◆ EXERCISE INSTRUCTIONS
The records appear below. Copy each one exactly.

◆ DATA IN THIS EXERCISE
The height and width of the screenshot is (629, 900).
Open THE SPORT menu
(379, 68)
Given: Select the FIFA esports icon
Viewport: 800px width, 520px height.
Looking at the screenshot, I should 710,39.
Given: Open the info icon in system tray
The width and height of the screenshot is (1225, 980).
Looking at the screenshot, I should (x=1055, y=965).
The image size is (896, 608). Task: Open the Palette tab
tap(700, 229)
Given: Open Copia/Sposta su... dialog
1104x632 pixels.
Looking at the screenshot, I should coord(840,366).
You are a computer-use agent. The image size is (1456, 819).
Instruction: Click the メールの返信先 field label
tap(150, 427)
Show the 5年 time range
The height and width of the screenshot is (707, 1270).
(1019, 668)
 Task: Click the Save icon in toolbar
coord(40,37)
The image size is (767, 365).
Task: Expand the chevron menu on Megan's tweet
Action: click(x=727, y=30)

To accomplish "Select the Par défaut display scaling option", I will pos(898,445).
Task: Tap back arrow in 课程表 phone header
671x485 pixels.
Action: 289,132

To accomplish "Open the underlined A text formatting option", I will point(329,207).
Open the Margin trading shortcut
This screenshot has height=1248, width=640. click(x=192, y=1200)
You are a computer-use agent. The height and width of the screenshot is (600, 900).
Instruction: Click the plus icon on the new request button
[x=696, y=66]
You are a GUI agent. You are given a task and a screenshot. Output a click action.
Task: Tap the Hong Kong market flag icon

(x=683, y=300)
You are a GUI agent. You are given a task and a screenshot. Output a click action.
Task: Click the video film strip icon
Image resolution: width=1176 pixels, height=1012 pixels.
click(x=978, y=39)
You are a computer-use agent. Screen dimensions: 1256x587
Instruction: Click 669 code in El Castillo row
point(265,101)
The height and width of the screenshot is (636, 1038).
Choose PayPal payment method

◆ YOUR RESPONSE
The height and width of the screenshot is (629, 900).
Open THE SPORT menu
(379, 68)
Given: Select the FIFA esports icon
Viewport: 800px width, 520px height.
Looking at the screenshot, I should 710,39.
Given: Open the info icon in system tray
The width and height of the screenshot is (1225, 980).
Looking at the screenshot, I should (x=1055, y=965).
The image size is (896, 608). Task: Open the Palette tab
tap(700, 229)
Given: Open Copia/Sposta su... dialog
1104x632 pixels.
Looking at the screenshot, I should coord(840,366).
You are a computer-use agent. The image size is (1456, 819).
Instruction: Click the メールの返信先 field label
tap(150, 427)
Show the 5年 time range
The height and width of the screenshot is (707, 1270).
(1019, 668)
 Task: Click the Save icon in toolbar
coord(40,37)
The image size is (767, 365).
Task: Expand the chevron menu on Megan's tweet
Action: click(x=727, y=30)

To accomplish "Select the Par défaut display scaling option", I will pos(898,445).
Task: Tap back arrow in 课程表 phone header
671x485 pixels.
Action: 289,132

To accomplish "Open the underlined A text formatting option", I will point(329,207).
Open the Margin trading shortcut
This screenshot has height=1248, width=640. click(x=192, y=1200)
You are a computer-use agent. The height and width of the screenshot is (600, 900).
Instruction: Click the plus icon on the new request button
[x=696, y=66]
You are a GUI agent. You are given a task and a screenshot. Output a click action.
Task: Tap the Hong Kong market flag icon

(x=683, y=300)
You are a GUI agent. You are given a task and a screenshot. Output a click action.
Task: Click the video film strip icon
Image resolution: width=1176 pixels, height=1012 pixels.
click(x=978, y=39)
You are a computer-use agent. Screen dimensions: 1256x587
Instruction: Click 669 code in El Castillo row
point(265,101)
The height and width of the screenshot is (636, 1038).
Choose PayPal payment method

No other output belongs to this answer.